(Task instructions) Rewrite the listing below so that each instance of "How do I perform" becomes "How can I carry out", with everything else left unchanged. Leave the pictures out of your answer.

Entries on finding words and elements
* Begin *

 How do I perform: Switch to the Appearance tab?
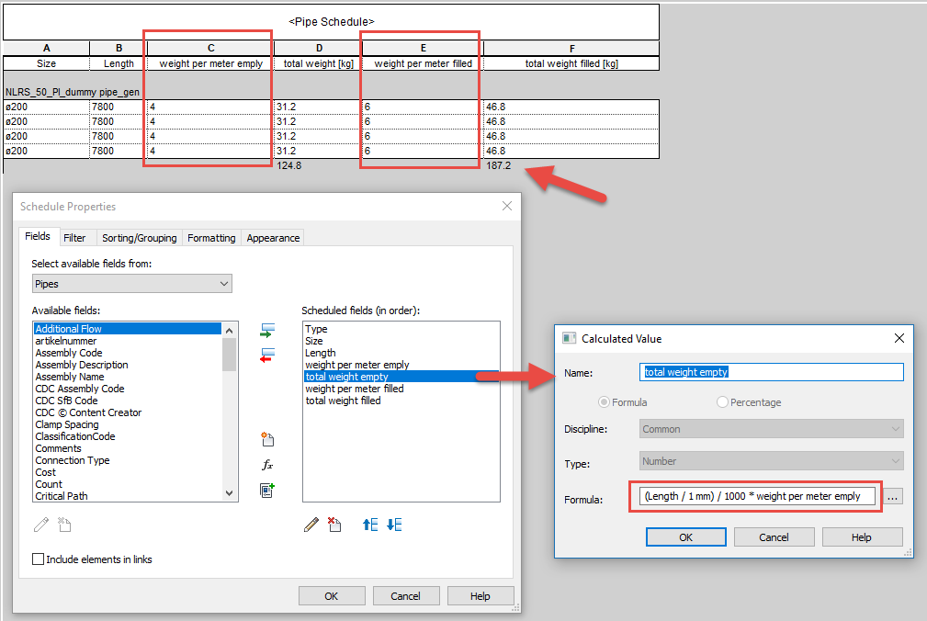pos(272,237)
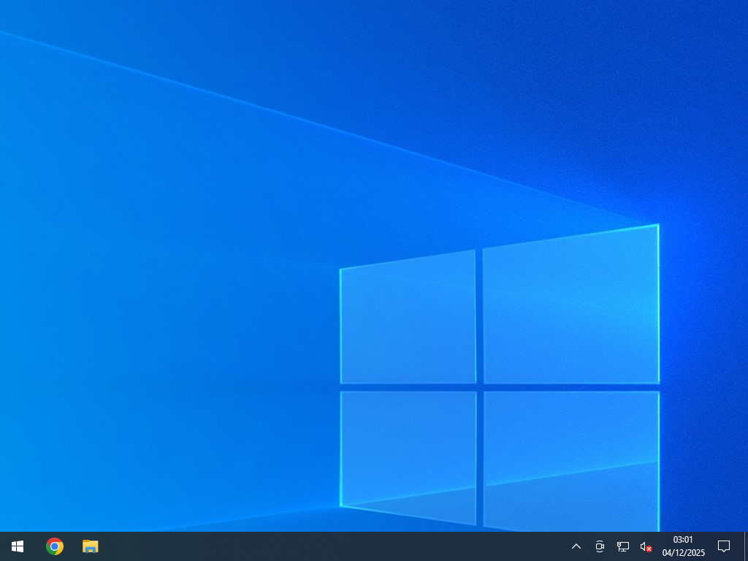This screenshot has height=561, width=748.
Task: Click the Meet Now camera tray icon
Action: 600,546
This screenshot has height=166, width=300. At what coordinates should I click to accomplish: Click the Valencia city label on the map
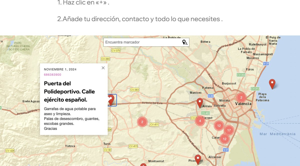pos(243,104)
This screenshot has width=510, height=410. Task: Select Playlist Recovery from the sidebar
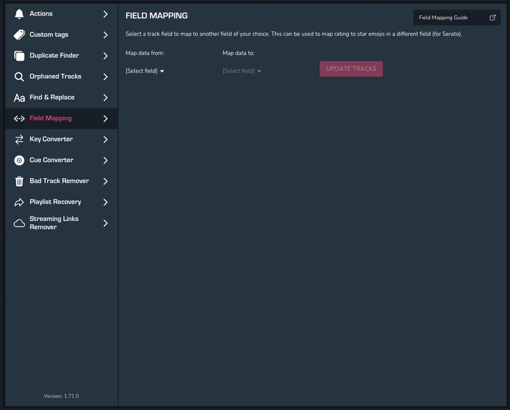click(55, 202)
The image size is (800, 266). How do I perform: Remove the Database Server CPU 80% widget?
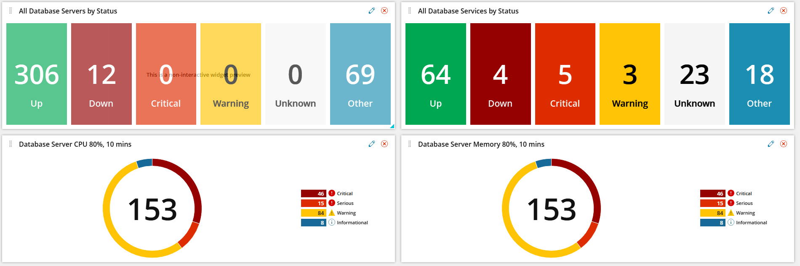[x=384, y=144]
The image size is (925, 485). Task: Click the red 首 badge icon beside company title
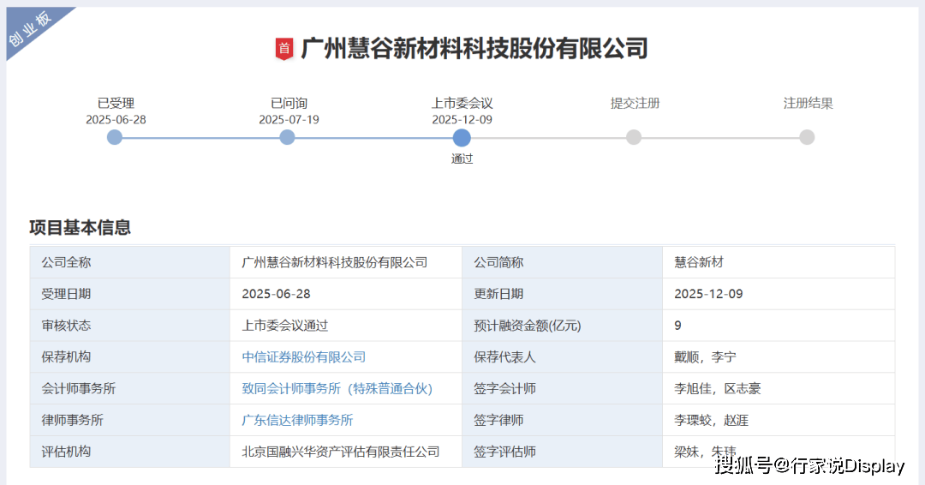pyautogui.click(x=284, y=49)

* End *

(Task answer)
 How can I carry out: Switch to the Appearance tab?
pos(272,237)
This screenshot has height=561, width=748.
Task: Click the Meet Now camera tray icon
Action: 600,546
This screenshot has height=166, width=300. At what coordinates should I click to accomplish: Click the Valencia city label on the map
pos(243,104)
This screenshot has width=510, height=410. Task: Select Playlist Recovery from the sidebar
click(55, 202)
The image size is (800, 266). How can I carry out: Remove the Database Server CPU 80% widget?
[x=384, y=144]
The image size is (925, 485). Task: Click the red 首 badge icon beside company title
pyautogui.click(x=284, y=49)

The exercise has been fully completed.